Speaking as he arrived to a hero’s welcome in Antigua, Hennigan said: “It was pretty tough, those last few days holding off the team behind me – I was rowing non-stop, but I was determined to finish third.

Gavan celebrates with a flare. Picture: Ben Foster Gavan celebrates his record-breaking achievement (Picture: Ben Foster)

“Coming into the finish line tonight was just an incredible atmosphere. It was an epic adventure, and I'd absolutely want to do it again.”

Hennigan set off from the Canary Islands on December 14 and was one of four solo entries.

He was joined on board by 90 days’ worth of ration packs and a satellite phone to keep in touch with friends, family and race control.

His third-place finish made him the highest-finishing solo rower of the event.

The achievement is a world away from the days Hennigan spent in squalor in east London as a heroin addict in the early 2000s.

“In my late teens and early 20s I was heavily addicted to drugs and alcohol. At the end of it, I was living in a squat in east London, in a bedroom with no curtains, just black bags and a mattress on the ground,” Hennigan told The Sun before setting off on his epic journey.

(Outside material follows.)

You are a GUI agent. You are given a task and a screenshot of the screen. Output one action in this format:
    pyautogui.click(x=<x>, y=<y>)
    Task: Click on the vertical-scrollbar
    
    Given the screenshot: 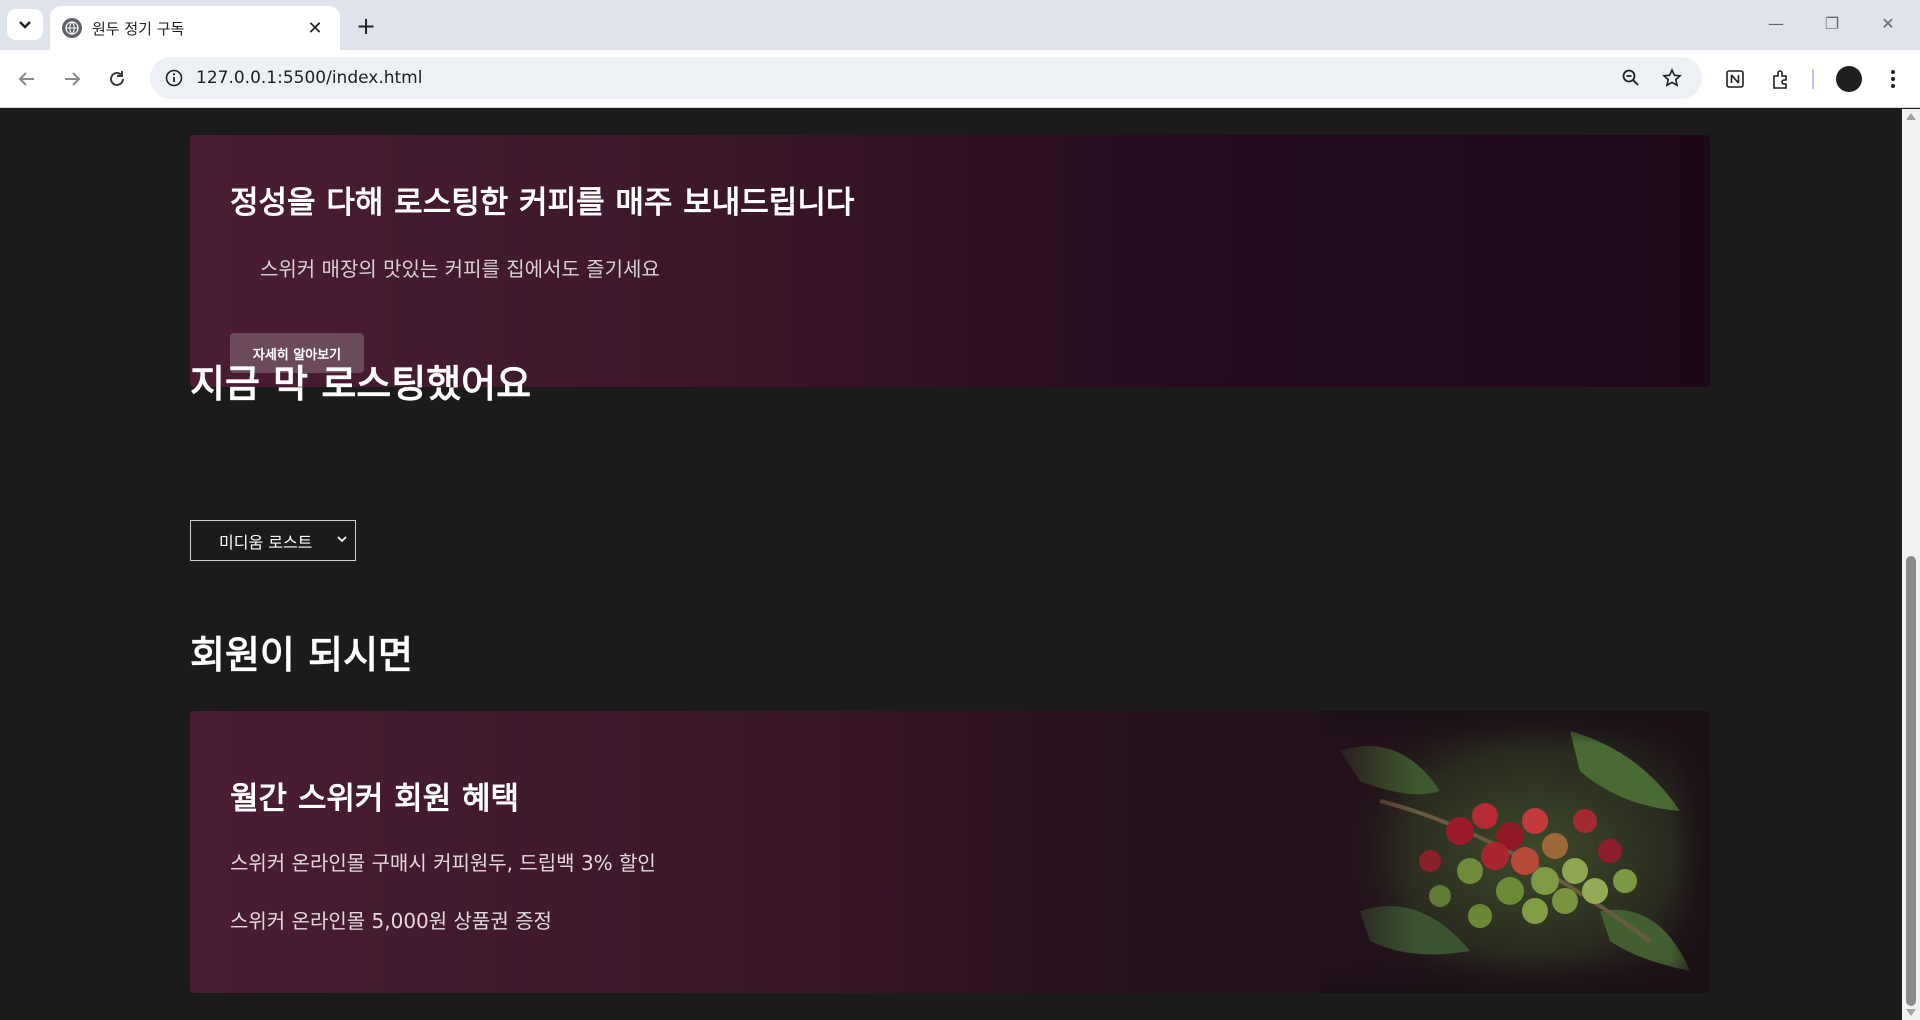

Gavan beat the previous Irish record by 69 days. Picture: Ben Foster Gavan beat the previous Irish record by 69 days (Picture: Ben Foster)

“I would wake up in the morning and smoke heroin and then go back to sleep. It was a pretty dark place. I had a suicide attempt at 21 not long after coming out of rehab – I just couldn’t deal with the fact I was gay.

“I had a lot of personal struggles. I feel like having come back from the brink, that dark place in my mind, I don’t feel like something like this challenge could faze me too much – this is just for fun.”

The race winners, Anglo-American foursome Latitude 35, arrived in Antigua after just 35 days, which stands as a new overall record.

British quartet Row for James completed their Atlantic voyage after 39 days and raised more than £500,000 for suicide prevention centres in the process.